Arithmetic leading to signed integer overflow

The arithmetic operation i+1 triggers signed integer overflow, which has undefined behavior, so the compiler is free to do whatever it wants with that code.

Note that both operands to the + operator have type int, so if any result is generated, it would be an int. However, since signed integer overflow is undefined, no result may be generated (e.g., the program could just halt), or a random result may be generated, or some other overflow behavior may occur that matches your observation.

In the general case, there isn't any way for the compiler to know if any particular operation will actually cause overflow. In this case, static code analysis may have revealed it. I believe GCC does perform some rudimentary static code analysis, but it is not required to identify every instance of undefined behavior.
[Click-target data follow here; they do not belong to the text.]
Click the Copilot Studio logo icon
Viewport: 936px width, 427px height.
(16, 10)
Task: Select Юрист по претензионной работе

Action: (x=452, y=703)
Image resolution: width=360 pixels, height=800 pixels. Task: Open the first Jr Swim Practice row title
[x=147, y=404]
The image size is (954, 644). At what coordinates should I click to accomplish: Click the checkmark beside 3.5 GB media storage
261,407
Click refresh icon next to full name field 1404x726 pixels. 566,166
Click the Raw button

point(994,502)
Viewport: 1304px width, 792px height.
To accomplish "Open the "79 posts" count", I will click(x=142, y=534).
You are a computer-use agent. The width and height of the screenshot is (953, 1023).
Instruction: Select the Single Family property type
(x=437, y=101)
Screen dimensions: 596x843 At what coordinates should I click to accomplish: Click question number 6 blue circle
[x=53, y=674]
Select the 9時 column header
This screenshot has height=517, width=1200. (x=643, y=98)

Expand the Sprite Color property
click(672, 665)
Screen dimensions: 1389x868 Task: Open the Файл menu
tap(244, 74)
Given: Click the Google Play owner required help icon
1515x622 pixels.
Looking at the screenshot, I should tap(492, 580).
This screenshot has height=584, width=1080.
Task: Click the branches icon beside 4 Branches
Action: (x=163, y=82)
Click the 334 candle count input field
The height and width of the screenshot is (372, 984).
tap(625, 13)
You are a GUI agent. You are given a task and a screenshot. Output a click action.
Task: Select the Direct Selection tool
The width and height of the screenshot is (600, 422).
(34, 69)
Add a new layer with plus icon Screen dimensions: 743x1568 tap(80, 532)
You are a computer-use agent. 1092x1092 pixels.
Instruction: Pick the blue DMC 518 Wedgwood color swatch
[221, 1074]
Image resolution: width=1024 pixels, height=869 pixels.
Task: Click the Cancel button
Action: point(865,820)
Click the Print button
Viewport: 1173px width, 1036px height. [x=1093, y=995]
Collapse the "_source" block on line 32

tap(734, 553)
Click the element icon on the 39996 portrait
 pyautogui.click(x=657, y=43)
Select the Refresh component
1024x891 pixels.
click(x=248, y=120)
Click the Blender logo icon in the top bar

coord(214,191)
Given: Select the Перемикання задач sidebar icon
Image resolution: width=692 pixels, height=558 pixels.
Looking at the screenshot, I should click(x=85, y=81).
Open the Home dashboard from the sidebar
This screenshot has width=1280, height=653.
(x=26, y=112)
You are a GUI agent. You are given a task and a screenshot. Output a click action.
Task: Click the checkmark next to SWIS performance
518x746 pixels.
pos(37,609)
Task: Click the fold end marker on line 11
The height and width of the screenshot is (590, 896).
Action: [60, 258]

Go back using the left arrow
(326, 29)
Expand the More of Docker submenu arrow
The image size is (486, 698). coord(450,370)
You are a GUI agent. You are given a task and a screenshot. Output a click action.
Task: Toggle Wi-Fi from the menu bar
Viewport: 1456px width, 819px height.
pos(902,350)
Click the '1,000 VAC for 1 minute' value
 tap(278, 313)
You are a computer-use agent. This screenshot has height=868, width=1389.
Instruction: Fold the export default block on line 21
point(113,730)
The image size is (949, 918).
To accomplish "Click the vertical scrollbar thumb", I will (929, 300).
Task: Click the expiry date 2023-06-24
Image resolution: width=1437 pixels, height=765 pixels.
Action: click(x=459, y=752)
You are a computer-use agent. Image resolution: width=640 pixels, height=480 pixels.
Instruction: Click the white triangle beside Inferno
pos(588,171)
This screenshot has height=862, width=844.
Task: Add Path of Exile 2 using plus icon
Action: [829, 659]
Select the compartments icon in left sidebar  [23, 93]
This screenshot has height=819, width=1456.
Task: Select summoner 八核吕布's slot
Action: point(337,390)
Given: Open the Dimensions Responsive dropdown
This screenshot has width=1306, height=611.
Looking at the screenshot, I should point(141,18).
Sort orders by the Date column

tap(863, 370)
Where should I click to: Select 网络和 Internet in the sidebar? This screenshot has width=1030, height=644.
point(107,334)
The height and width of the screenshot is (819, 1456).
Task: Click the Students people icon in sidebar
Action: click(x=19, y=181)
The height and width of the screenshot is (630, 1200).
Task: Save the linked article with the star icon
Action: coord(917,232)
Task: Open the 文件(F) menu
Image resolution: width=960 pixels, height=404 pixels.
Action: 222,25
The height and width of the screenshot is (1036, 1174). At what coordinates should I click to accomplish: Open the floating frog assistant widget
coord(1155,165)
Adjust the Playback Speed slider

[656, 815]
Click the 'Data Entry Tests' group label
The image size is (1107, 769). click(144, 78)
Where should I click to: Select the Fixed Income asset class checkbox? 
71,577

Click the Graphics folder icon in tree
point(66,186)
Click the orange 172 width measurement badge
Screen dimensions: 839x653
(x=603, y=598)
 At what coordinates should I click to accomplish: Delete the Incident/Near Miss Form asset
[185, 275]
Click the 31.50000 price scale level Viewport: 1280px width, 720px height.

Using sprintf instead of snprintf

While it is safe to use sprintf in your particular context, it is generally preferable to use snprintf to guard against buffer overflow exploits. snprintf simply needs an extra parameter to indicate the size of the buffer, and it will NUL terminate the string for you.

Answer 2

I can really see after jxh's excellent answer somebody would still be saying "but whyyy?"

Here's why:

   typedef int HANDLE;
   #define HKEY_LOCAL_MACHINE ((HANDLE)0x80000001)

No, HANDLE isn't int anymore, but it was in 1994. Everybody and their brother depended on signed overflow just working at compile time. If you changed it you broke your platform headers. That didn't happen until the big 64 bit port.

The ancient compilers simply didn't check for constant out of range. They just parsed the constant with something analogous to strtol; the overflow was really a runtime overflow in the compiler itself; without code written to detect it it simply didn't exist.

The static analysis didn't see 0x80000001; it saw -bignum. This used to bite people when cross compiling to different bitnesses; sometimes compile time constants were just wrong. One by one all this stuff got cleaned up, but there were too many places that depended on no warning on overflow (because the last thing you want is warnings in the platform headers), so it was left as is.